• Element and text location data:

— BEGIN —

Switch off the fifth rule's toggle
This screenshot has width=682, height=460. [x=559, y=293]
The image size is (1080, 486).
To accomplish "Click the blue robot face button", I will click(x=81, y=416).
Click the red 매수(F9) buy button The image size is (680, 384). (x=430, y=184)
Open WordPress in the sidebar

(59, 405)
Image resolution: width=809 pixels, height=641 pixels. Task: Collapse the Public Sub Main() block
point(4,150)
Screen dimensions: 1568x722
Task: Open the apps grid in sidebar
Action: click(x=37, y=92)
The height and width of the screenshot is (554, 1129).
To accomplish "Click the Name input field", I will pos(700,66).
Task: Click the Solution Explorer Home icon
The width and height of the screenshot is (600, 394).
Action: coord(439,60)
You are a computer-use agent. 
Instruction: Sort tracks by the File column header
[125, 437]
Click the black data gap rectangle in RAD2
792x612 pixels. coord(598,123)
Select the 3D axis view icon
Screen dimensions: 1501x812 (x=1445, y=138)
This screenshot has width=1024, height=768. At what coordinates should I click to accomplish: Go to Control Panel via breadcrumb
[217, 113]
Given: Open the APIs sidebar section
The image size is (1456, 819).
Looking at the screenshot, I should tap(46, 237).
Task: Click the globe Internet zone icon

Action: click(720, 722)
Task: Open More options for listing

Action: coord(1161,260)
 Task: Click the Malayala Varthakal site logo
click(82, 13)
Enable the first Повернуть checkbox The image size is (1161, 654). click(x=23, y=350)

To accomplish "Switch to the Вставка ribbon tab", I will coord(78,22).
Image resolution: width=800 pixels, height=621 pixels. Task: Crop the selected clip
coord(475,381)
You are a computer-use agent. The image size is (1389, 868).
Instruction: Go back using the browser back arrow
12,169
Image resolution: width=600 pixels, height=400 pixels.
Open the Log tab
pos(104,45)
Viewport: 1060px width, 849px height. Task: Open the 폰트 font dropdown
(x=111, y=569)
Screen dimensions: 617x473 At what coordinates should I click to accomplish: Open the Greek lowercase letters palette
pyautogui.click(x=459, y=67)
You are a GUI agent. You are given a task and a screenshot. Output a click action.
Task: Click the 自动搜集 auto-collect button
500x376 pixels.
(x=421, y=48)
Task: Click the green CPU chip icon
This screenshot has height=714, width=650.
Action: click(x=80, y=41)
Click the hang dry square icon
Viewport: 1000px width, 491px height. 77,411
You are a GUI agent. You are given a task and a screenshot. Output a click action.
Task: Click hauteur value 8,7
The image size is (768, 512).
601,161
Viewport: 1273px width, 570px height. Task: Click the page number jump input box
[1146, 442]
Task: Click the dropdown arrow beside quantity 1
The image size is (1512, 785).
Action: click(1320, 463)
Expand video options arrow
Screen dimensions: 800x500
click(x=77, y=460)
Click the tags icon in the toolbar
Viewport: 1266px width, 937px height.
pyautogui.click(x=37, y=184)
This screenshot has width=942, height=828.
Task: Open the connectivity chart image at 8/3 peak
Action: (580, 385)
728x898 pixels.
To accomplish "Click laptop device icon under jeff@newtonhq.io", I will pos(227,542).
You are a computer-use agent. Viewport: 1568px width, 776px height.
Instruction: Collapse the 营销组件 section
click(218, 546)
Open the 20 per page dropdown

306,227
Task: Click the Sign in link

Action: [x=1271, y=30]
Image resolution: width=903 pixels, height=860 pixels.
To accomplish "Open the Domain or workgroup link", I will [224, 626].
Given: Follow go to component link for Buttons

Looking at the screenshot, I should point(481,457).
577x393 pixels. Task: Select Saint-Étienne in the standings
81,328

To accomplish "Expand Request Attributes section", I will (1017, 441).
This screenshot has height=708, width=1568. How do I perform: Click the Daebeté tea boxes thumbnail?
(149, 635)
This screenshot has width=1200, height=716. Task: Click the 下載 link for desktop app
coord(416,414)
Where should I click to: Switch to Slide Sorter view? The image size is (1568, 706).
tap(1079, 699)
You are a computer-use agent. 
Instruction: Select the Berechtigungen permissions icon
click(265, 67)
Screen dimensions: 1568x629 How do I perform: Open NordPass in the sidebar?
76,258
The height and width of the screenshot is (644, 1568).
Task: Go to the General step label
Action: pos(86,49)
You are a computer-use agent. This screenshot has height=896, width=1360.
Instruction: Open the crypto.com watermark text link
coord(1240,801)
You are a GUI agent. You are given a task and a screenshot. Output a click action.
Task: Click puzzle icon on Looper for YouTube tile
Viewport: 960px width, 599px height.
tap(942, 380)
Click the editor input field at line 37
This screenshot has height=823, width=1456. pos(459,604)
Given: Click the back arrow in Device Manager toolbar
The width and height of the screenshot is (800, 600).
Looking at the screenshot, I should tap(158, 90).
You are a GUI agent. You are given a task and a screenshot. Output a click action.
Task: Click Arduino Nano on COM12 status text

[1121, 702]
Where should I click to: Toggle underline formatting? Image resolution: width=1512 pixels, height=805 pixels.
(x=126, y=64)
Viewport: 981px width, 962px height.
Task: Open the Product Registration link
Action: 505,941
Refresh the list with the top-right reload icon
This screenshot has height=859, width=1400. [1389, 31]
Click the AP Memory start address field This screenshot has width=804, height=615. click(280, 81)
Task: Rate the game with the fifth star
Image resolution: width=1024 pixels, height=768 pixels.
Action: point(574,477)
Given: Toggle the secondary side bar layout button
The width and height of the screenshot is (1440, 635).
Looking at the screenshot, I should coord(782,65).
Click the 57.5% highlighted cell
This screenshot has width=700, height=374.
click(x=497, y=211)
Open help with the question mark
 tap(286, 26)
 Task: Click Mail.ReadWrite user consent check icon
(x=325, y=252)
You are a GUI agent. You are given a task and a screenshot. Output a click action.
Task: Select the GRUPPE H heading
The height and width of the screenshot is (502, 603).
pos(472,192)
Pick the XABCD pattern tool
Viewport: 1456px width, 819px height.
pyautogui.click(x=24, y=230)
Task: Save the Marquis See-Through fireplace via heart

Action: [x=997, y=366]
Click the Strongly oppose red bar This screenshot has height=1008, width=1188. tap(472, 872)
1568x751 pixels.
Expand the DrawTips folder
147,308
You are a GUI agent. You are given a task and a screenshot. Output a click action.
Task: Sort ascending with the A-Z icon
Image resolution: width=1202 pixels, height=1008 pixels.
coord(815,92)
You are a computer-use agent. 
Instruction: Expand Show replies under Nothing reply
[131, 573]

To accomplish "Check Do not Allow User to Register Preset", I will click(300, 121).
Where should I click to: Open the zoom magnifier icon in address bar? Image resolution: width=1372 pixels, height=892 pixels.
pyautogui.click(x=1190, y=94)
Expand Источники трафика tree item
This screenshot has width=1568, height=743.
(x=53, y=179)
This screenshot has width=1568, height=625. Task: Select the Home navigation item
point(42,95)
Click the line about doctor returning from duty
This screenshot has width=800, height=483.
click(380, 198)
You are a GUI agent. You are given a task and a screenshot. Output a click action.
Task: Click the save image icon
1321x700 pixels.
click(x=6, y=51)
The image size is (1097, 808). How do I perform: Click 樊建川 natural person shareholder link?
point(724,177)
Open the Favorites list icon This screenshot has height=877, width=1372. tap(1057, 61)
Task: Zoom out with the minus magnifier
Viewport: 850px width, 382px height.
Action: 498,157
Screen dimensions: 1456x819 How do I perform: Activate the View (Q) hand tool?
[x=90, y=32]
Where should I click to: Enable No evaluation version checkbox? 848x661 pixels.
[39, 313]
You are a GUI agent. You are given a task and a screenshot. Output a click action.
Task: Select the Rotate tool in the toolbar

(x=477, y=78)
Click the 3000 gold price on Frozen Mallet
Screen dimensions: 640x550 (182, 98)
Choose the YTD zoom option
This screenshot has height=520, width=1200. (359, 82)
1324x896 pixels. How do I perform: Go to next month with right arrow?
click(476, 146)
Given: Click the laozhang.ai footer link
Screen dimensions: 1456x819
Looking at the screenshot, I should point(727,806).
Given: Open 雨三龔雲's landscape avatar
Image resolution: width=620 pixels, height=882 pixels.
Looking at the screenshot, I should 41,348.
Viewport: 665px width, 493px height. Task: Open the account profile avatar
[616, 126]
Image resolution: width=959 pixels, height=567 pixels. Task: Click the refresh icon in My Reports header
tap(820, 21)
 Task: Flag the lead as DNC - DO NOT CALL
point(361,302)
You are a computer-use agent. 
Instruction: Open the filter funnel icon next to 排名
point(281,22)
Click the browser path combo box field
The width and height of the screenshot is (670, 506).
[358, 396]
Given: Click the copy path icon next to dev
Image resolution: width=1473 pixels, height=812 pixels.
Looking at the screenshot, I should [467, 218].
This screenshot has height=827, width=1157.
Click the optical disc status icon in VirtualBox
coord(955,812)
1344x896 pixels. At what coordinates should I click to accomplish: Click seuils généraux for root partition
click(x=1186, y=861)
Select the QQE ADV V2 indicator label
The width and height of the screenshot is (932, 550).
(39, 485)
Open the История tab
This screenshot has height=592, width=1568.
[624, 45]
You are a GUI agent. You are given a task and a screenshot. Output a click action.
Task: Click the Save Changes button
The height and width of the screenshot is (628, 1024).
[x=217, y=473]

— END —

• What is being asked: Repeat the items verbatim, from the line containing "Click the black data gap rectangle in RAD2" through the line containing "coord(475,381)", inclusive.

• Reply to the task:
Click the black data gap rectangle in RAD2
792x612 pixels. coord(598,123)
Select the 3D axis view icon
Screen dimensions: 1501x812 (x=1445, y=138)
This screenshot has width=1024, height=768. At what coordinates should I click to accomplish: Go to Control Panel via breadcrumb
[217, 113]
Given: Open the APIs sidebar section
The image size is (1456, 819).
Looking at the screenshot, I should tap(46, 237).
Task: Click the globe Internet zone icon

Action: click(720, 722)
Task: Open More options for listing

Action: coord(1161,260)
 Task: Click the Malayala Varthakal site logo
click(82, 13)
Enable the first Повернуть checkbox The image size is (1161, 654). click(x=23, y=350)

To accomplish "Switch to the Вставка ribbon tab", I will coord(78,22).
Image resolution: width=800 pixels, height=621 pixels. Task: Crop the selected clip
coord(475,381)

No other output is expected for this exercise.